## Task directions
Reproduce each of the entries below word for word.

## Data items
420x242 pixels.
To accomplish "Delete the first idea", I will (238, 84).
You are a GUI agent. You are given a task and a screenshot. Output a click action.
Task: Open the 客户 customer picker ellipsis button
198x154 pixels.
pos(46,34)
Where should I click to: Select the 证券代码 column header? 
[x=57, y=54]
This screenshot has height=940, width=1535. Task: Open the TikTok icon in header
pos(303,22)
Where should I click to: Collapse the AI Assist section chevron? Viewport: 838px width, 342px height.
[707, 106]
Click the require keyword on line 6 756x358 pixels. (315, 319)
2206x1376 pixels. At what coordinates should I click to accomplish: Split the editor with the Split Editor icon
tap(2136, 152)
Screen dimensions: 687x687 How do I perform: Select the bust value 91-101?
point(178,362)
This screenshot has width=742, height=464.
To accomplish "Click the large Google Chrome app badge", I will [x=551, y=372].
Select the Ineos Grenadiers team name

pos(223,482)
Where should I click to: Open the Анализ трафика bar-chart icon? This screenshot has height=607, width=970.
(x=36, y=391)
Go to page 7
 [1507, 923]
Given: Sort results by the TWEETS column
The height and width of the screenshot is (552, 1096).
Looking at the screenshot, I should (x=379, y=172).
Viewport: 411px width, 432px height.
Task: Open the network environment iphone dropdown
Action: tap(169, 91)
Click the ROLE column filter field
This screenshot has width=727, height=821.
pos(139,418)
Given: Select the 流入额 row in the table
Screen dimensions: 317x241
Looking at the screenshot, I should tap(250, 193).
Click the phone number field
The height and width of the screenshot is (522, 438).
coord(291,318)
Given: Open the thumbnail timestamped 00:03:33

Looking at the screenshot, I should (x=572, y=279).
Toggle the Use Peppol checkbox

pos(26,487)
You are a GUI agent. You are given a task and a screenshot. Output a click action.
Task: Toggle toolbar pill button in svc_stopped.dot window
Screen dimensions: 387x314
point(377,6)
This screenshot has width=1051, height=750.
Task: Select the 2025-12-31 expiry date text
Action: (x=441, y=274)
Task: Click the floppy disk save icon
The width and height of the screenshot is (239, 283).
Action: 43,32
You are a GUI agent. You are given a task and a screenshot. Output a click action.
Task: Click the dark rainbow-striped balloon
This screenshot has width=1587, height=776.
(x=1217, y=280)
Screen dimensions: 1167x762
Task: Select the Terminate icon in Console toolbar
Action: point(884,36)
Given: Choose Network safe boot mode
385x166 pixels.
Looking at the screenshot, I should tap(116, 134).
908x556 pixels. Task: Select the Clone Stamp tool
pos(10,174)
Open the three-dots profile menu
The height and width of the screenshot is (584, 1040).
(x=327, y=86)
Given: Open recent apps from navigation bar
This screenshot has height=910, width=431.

## Answer to this problem
420x242 pixels.
To accomplish "Delete the first idea", I will (238, 84).
You are a GUI agent. You are given a task and a screenshot. Output a click action.
Task: Open the 客户 customer picker ellipsis button
198x154 pixels.
pos(46,34)
Where should I click to: Select the 证券代码 column header? 
[x=57, y=54]
This screenshot has height=940, width=1535. Task: Open the TikTok icon in header
pos(303,22)
Where should I click to: Collapse the AI Assist section chevron? Viewport: 838px width, 342px height.
[707, 106]
Click the require keyword on line 6 756x358 pixels. (315, 319)
2206x1376 pixels. At what coordinates should I click to accomplish: Split the editor with the Split Editor icon
tap(2136, 152)
Screen dimensions: 687x687 How do I perform: Select the bust value 91-101?
point(178,362)
This screenshot has width=742, height=464.
To accomplish "Click the large Google Chrome app badge", I will [x=551, y=372].
Select the Ineos Grenadiers team name

pos(223,482)
Where should I click to: Open the Анализ трафика bar-chart icon? This screenshot has height=607, width=970.
(x=36, y=391)
Go to page 7
 [1507, 923]
Given: Sort results by the TWEETS column
The height and width of the screenshot is (552, 1096).
Looking at the screenshot, I should (x=379, y=172).
Viewport: 411px width, 432px height.
Task: Open the network environment iphone dropdown
Action: tap(169, 91)
Click the ROLE column filter field
This screenshot has width=727, height=821.
pos(139,418)
Given: Select the 流入额 row in the table
Screen dimensions: 317x241
Looking at the screenshot, I should tap(250, 193).
Click the phone number field
The height and width of the screenshot is (522, 438).
coord(291,318)
Given: Open the thumbnail timestamped 00:03:33

Looking at the screenshot, I should (x=572, y=279).
Toggle the Use Peppol checkbox

pos(26,487)
You are a GUI agent. You are given a task and a screenshot. Output a click action.
Task: Toggle toolbar pill button in svc_stopped.dot window
Screen dimensions: 387x314
point(377,6)
This screenshot has width=1051, height=750.
Task: Select the 2025-12-31 expiry date text
Action: (x=441, y=274)
Task: Click the floppy disk save icon
The width and height of the screenshot is (239, 283).
Action: 43,32
You are a GUI agent. You are given a task and a screenshot. Output a click action.
Task: Click the dark rainbow-striped balloon
This screenshot has width=1587, height=776.
(x=1217, y=280)
Screen dimensions: 1167x762
Task: Select the Terminate icon in Console toolbar
Action: point(884,36)
Given: Choose Network safe boot mode
385x166 pixels.
Looking at the screenshot, I should tap(116, 134).
908x556 pixels. Task: Select the Clone Stamp tool
pos(10,174)
Open the three-dots profile menu
The height and width of the screenshot is (584, 1040).
(x=327, y=86)
Given: Open recent apps from navigation bar
This screenshot has height=910, width=431.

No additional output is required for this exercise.